▶ [EXTRACT TO READ]

◇ ◇ ◇ ◇ ◇ ◇ ◇

Most of these lessons can be reduced to just one: be alert to what’s going on around you with regard to the supply/demand balance for investable funds and the eagerness to spend them.

The formula for error is simple, but the ways it appears are infinite. The usual ingredients:

  • Data or calculation error in the analytical process leads to an incorrect appraisal of value.
  • The full range of possibilities or their consequences is underestimated.
  • Greed, fear, envy, ego, suspension of disbelief, conformity or capitulation, or some combination of these, moves to an extreme.
  • As a result, either risk-taking or risk avoidance becomes excessive.
  • Prices diverge significantly from value.
  • Investors fail to notice this divergence, and perhaps contribute to its furtherance.

When there’s nothing particularly clever to do, the potential pitfall lies in insisting on being clever.

Adding Value

Only skill can be counted on to add more in propitious environments than it costs in hostile ones.

The formula for explaining portfolio performance (y) is as follows:
y = 𝛂+𝛃x

Here x is the return of the market. The market-related return of the portfolio is equal to its beta times the market return, and alpha (skill-related return) is added to arrive at the total return.

Risk-adjusted return holds the key, even though – since risk other than volatility can’t be quantified – it is best assessed judgmentally, not calculated scientifically.

Investors who lack skill simply earn the return of the market and the dictates of their style.

The performance of investors who add value is asymmetrical. The percentage of the market’s gain they capture is higher than the percentage of loss they suffer.

Asymmetry – better performance on the upside than on the downside relative to what your style alone would produce – should be every investor’s goal.

Reasonable Expectations

Every investment effort should begin with a statement of what you’re trying to accomplish. The key questions are…

  • What your return goal is
  • How much risk you can tolerate
  • How much liquidity you’re likely to require in the interim.

Pulling It All Together

The best foundation for a successful investment – or a successful investment career – is value. You must have a good idea of what the thing you’re considering buying is worth. There are many components to this and many ways to look at it.
To oversimplify:

  • There’s cash on the books and the value of the tangible assets; 
  • The ability of the company or asset to generate cash;
  • And the potential for these things to increase.

To achieve superior investment results, your insight into value has to be superior.
Thus you must:

  • Learn things others don’t;
  • See things differently;
  • Or do a better job at analyzing them – ideally, all three.

◇ ◇ ◇ ◇ ◇ ◇ ◇

▶ [COLLECTED DATA]

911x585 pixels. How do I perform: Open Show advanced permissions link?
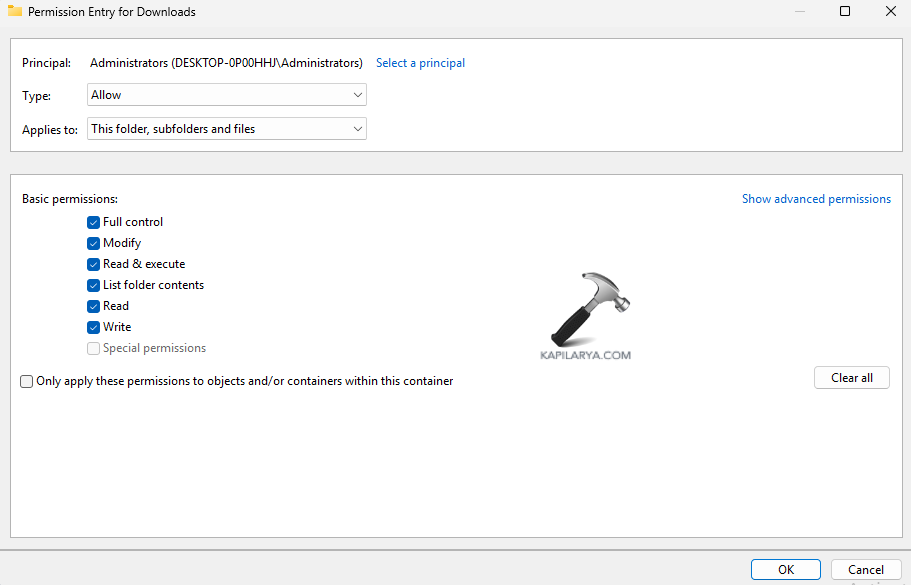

◇ ◇ ◇ ◇ ◇ ◇ ◇

▶ [DIRECTIVES]
[1] Retype the stretch of the investing text from "The formula for error" through "on being clever.", word for word.
[2] Pick up the investing text right after its last line and keep writing.

▶ [SET OF ANSWERS]
[1]
The formula for error is simple, but the ways it appears are infinite. The usual ingredients:

  • Data or calculation error in the analytical process leads to an incorrect appraisal of value.
  • The full range of possibilities or their consequences is underestimated.
  • Greed, fear, envy, ego, suspension of disbelief, conformity or capitulation, or some combination of these, moves to an extreme.
  • As a result, either risk-taking or risk avoidance becomes excessive.
  • Prices diverge significantly from value.
  • Investors fail to notice this divergence, and perhaps contribute to its furtherance.

When there’s nothing particularly clever to do, the potential pitfall lies in insisting on being clever.

[2]
The relationship between price and value holds the ultimate key to investment success. Buying below value is the most dependable route to profit.

The power of psychological influences must never be underestimated. Greed, fear, suspension of disbelief, conformism, envy, ego and capitulation are all part of human nature, and their ability to compel action is profound, especially when they’re at extremes and shared by the herd.

Buying based on strong value, low price relative to value, and depressed general psychology is likely to provide the best results. Even then, however, things can go against us for a long time before turning as we think they should.
“Being too far ahead of your time is indistinguishable from being wrong.”

Most investors are simplistic, and preoccupied with the chance for return. Some gain further insight and learn that it’s as important to understand risk as it is return. But it’s the rare investor who achieves the sophistication required to appreciate correlation, a key element in controlling the riskiness of an overall portfolio.

Diversification is effective only if portfolio holdings can be counted on to respond differently to a given development in the environment.

Risk control is about not doing the wrong thing.

An investor can obtain margin for error by:

  • Insisting on tangible lasting value in the here and now; 
  • Buying only when price is well below value; 
  • Eschewing leverage; 
  • And diversifying.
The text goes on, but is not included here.